The bank turned over a battery of e-mails and other internal bank documents that detailed the scheme, according to people briefed on the matter. The documents outlined projects with code names like “Project Gazelle,” money flowing to Iran’s central bank, United States executives warning of “criminal liability,” and a manual that told employees how to hide the wave of questionable transactions.
Senior executives at the bank, the order said, also quashed internal complaints. In 2006, according to the order, the bank’s chief executive for the Americas warned his superiors that the illicit activity with some Iranian companies had “the potential to cause very serious or even catastrophic reputational damage to the group.”
In response, another executive asked: “Who are you to tell us, the rest of the world, that we’re not going to deal with Iranians.”
After reviewing some of the documents, Mr. Lawsky’s office regularly checked in with the New York Fed as the regulator further examined the extent of potential wrongdoing at Standard Chartered.
In a meeting this April, some of Mr. Lawsky’s deputies told New York Fed officials that they were going to move forward, according to a person who attended the meeting. Another person familiar with the meeting, however, said that the scope and timing of his actions were not clearly communicated.

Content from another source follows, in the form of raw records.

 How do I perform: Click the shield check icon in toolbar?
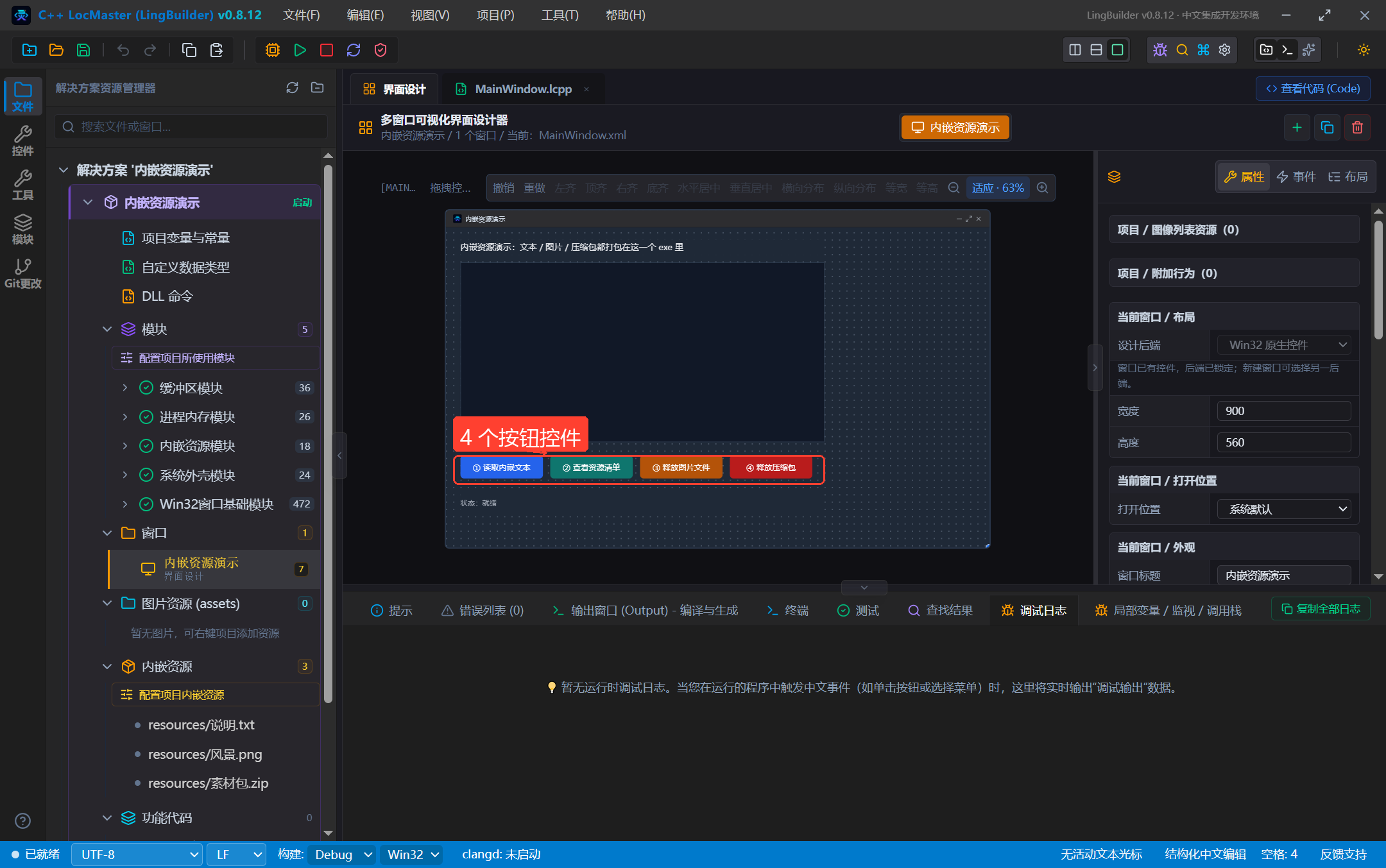(x=381, y=50)
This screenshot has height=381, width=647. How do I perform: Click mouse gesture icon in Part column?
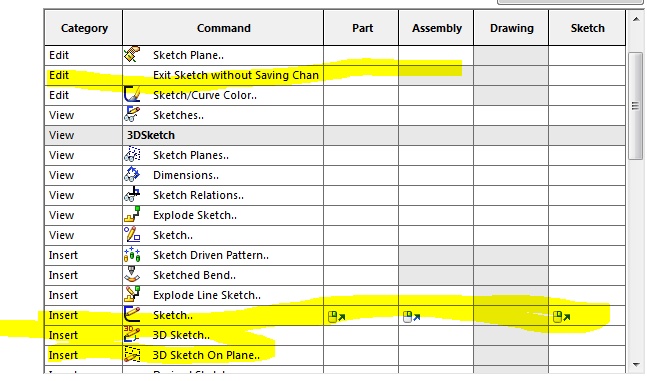click(x=336, y=317)
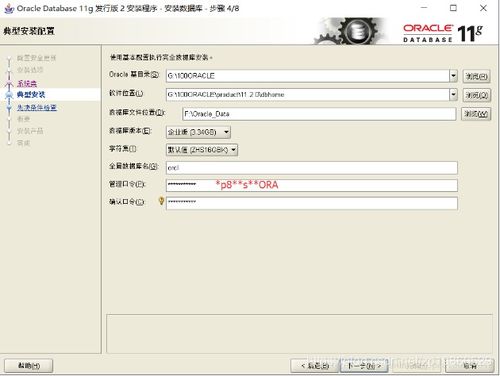Expand the software location dropdown arrow
This screenshot has width=500, height=376.
[453, 95]
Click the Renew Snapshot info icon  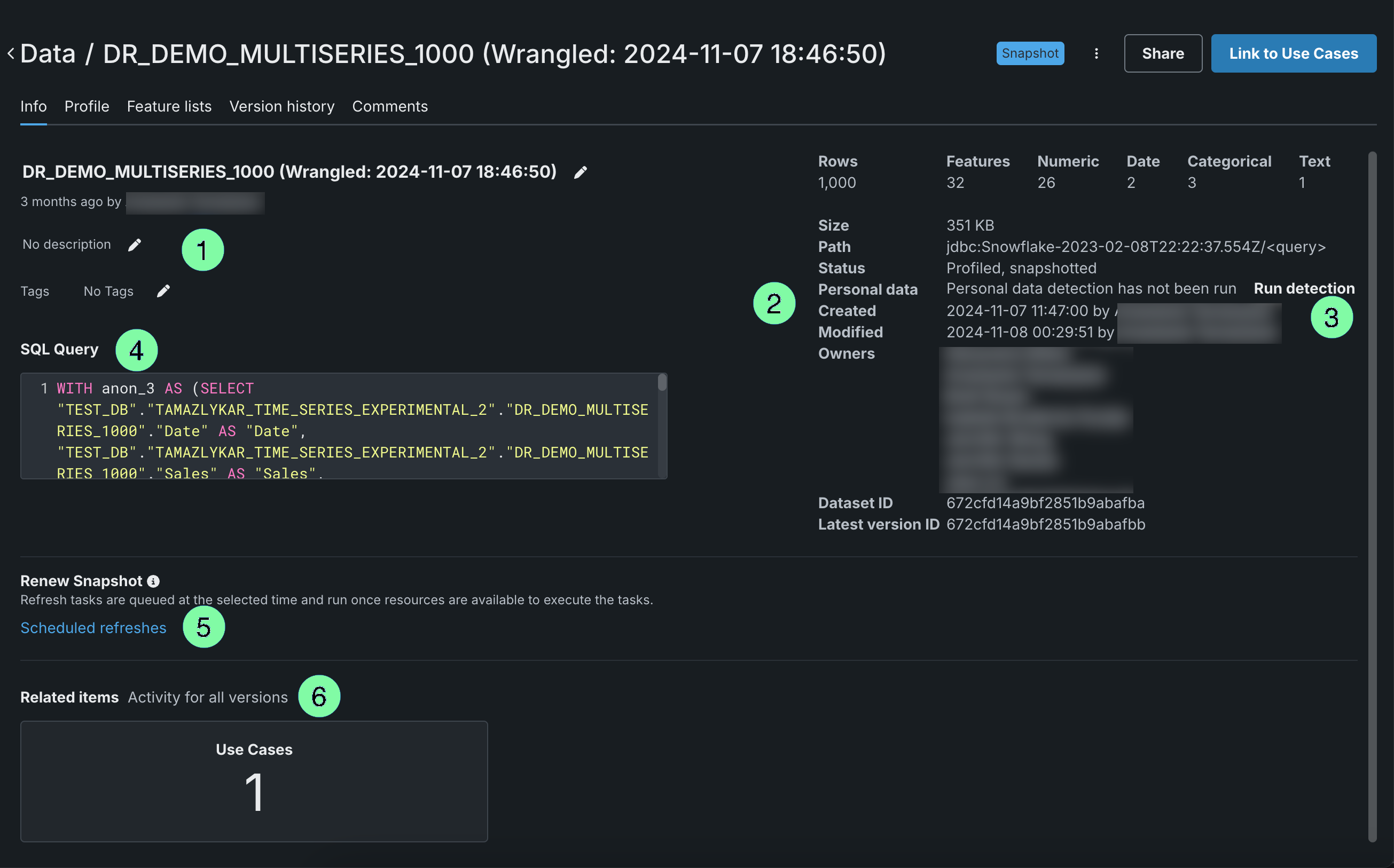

On Sunday, Mr. Lawsky informed Cyrus R. Vance Jr., the Manhattan district attorney who is also investigating the bank, that he was filing the order, according to a person with knowledge of the matter.
It was not until Monday morning that Mr. Lawsky’s office informed federal officials, some of whom were disappointed with the late notice, according to people briefed on the matter.
The order outlined nearly a decade of wrongdoing that, Mr. Lawsky said Monday, “left the U.S. financial system vulnerable to terrorists, weapons dealers, drug kingpins and corrupt regimes, and deprived law enforcement investigators of crucial information used to track all manner of criminal activity.“
This post has been revised to reflect the following correction:
Correction: August 8, 2012
An earlier version of this article incorrectly stated that Federal Reserve officials had turned over a battery of e-mails and other internal bank documents to New York’s banking regulator, Benjamin Lawsky. Those documents were provided by Standard Chartered.